Schooled

Kindergartners Do Too Much Homework, Study Says, and High-Schoolers Don’t Do Enough

Too much homework too early does not a happy family make.

Photo by Shyamalamuralinath/Shutterstock

How much homework is too much, and how much is just right? Parents, teachers, and of course their student charges have been pondering that question for generations. In the past decade, the National PTA and the National Education Association weighed in on the debate by endorsing the so-called 10-Minute Rule derived from extensive research conducted by Duke University professor Harris Cooper: a maximum combined total of 10 minutes a night starting in first grade, plus an additional 10 for every subsequent grade. That means that a third-grader should be doing roughly 30 minutes a night and a twelfth-grader should be doing 120. And kindergartners shouldn’t be doing any.

But a new study published Wednesday by the American Journal of Family Therapy found that the youngest students were getting assigned significantly more than this amount of homework: “Contrary to the 10 Minute Rule,” the study says, “primary school children received about three times the recommended load of homework.” Kindergartners were averaging almost 25 minutes a night, “which may be both taxing for the parents and overwhelming for the children”—ya think?—and interfere with the more developmentally appropriate focus on socialization and fine motor skills. First- and second-graders, meanwhile, were clocking in at nearly 30 minutes a night.

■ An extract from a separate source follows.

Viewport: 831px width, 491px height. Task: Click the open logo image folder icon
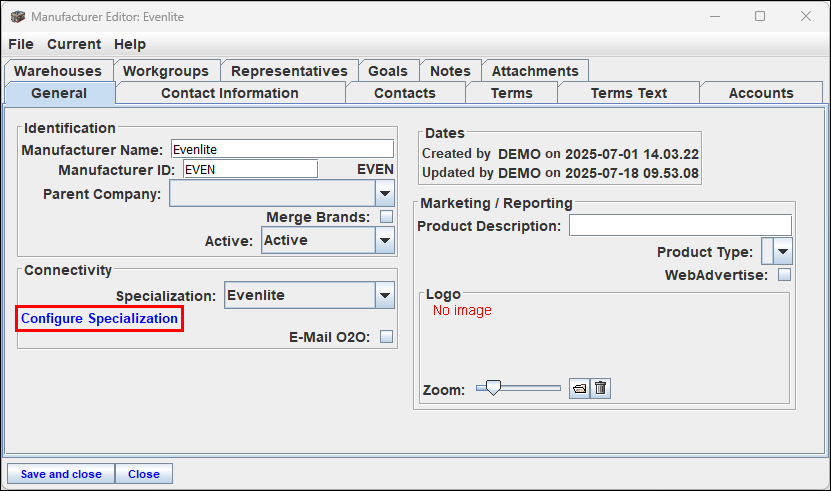[x=579, y=389]
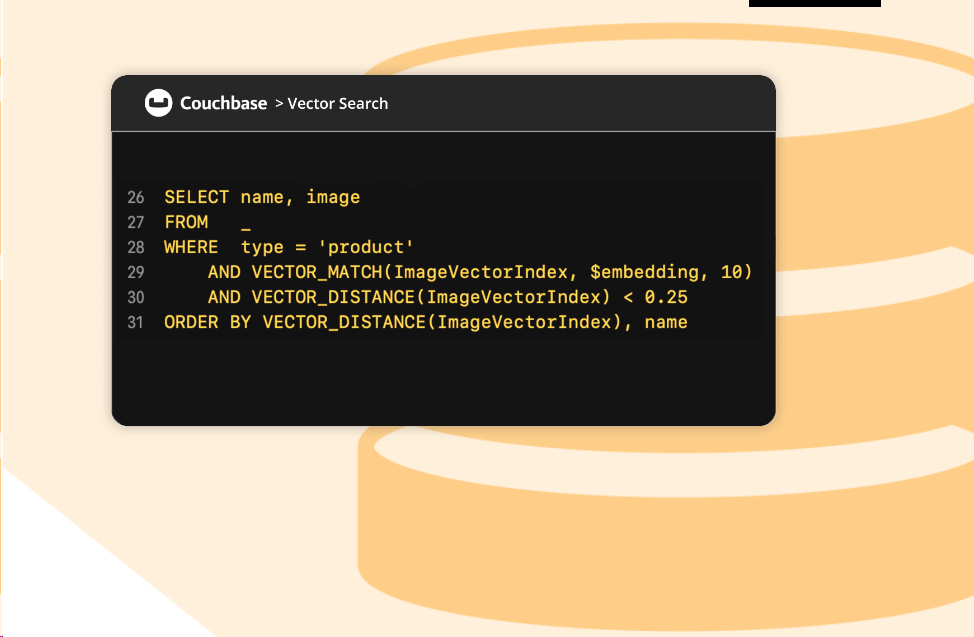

And another thing, for anyone hoping that the worksheet-burdened young children of today will turn into the Nobel Prize winners of tomorrow: The study, conducted by researchers at Brown University School of Medicine, Children’s National Health System, Brandeis University, Rhode Island College, and the New England Center for Pediatric Psychology, affirmed previous research that an “overload of homework is associated with a decrement in performance” in elementary-aged children.

The study—based on surveys of more than 1,100 English- and Spanish-speaking parents of kids from kindergarten through twelfth grade in the Providence, Rhode Island, area in 2012 and 2013—also found that, while early-elementary students were being assigned too much homework, high-schoolers, who benefit more from homework, were being assigned too little, with most of them averaging less than an hour a night.

The study also looked at the relationship between family stress and homework and found, predictably, that stress increased with homework quantity. More educated parents were generally less stressed about homework than those with less education, and families with parents without a college degree were twice as likely to fight about homework. In homework, as in so many other aspects of education, the generational disparities endure.